- **STATED EXERCISE 1**
In the passage on GeoJSON features, what information does the geometry attribute hold?
- **STATED EXERCISE 2**
Rewrite the paragraph of the passage on GeoJSON features that begins "Our dataset contains" in shorter form, keeping its main facts.
- **STATED EXERCISE 3**
Write the next part of the passage on GeoJSON features, picking up after its final sentence.

- **PASSAGE PROVIDED**

Each object with additional properties, like e.g. an id or name attribute, are Features.
Properties simply allow for additional information to be added to the feature.
The geometry attribute holds information about the type of feature we are working with, e.g. a Point, and its specific coordinates. 
The coordinates define the positions for the “waypoints” of the given type. Those coordinates define the shape of the element to be displayed by the plotting library.

---

#### Loading the dataset

Our dataset contains the points that define the different states and a census area value that represents the amount of census areas per state.   
Since the geojson method of geoplotlib works by providing a file path to the geojson file, we don't have to do any importing and loading of the data.   


We still want to load the dataset and look at the structure of the geojson file.

- **STORED DATA**

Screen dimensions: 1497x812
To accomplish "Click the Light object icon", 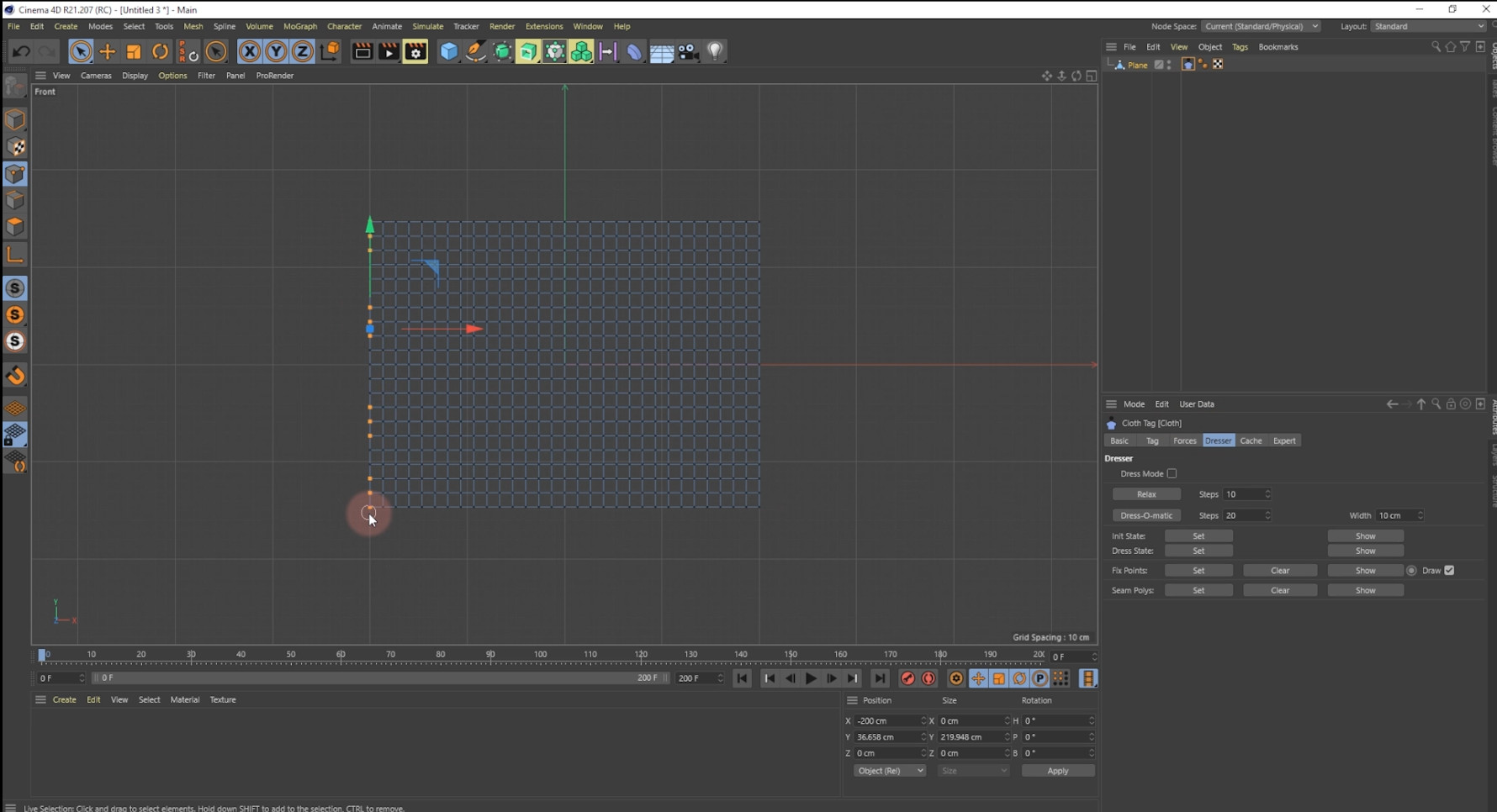I will point(715,51).
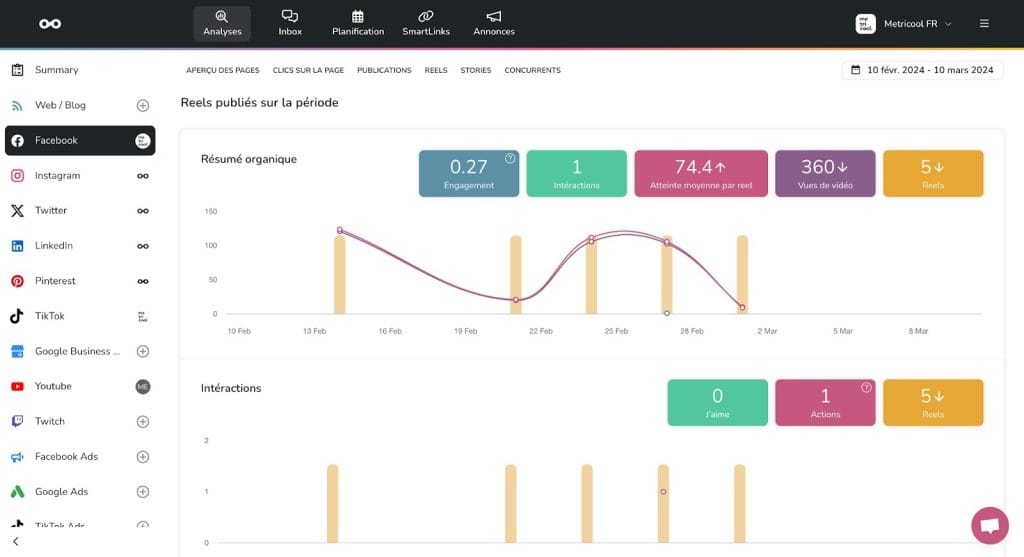
Task: Open the hamburger menu at top right
Action: pos(984,23)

- **EXPECTED OUTPUT 1**
It holds the type of feature being worked with, such as a Point, and its specific coordinates.

- **EXPECTED OUTPUT 2**
The dataset holds the points that define each state and a census area value giving the number of census areas per state. Because geoplotlib's geojson method takes a file path to the geojson file, the data need not be imported or loaded.

- **EXPECTED OUTPUT 3**
In [1]:
# importing the necessary dependencies
import json
import geoplotlib
from geoplotlib.colors import ColorMap
from geoplotlib.utils import BoundingBox

Read the dataset as json object and display the fourth entry to understand the structure.

In [2]:
# displaying the fourth entry of the states dataset
with open('../../Datasets/us_states.json') as data:
    dataset = json.load(data)
    
    fourth_state = dataset.get('features')[3]
    
    # only showing one coordinate instead of all points
    fourth_state['geometry']['coordinates'] = fourth_state['geometry']['coordinates'][0][0]
    print(json.dumps(fourth_state, indent=4))

{
    "type": "Feature",
    "properties": {
        "GEO_ID": "0400000US05",
        "STATE": "05",
        "NAME": "Arkansas",
        "LSAD": "",
        "CENSUSAREA": 52035.477
    },
    "geometry": {
        "type": "Polygon",
        "coordinates": [
            -94.042964,
            33.019219
        ]
    }
}


Our dataset contains a few properties. Only the state name `NAME`, and the number of consensus areas `CENSUSAREA` are important for us in this exercise.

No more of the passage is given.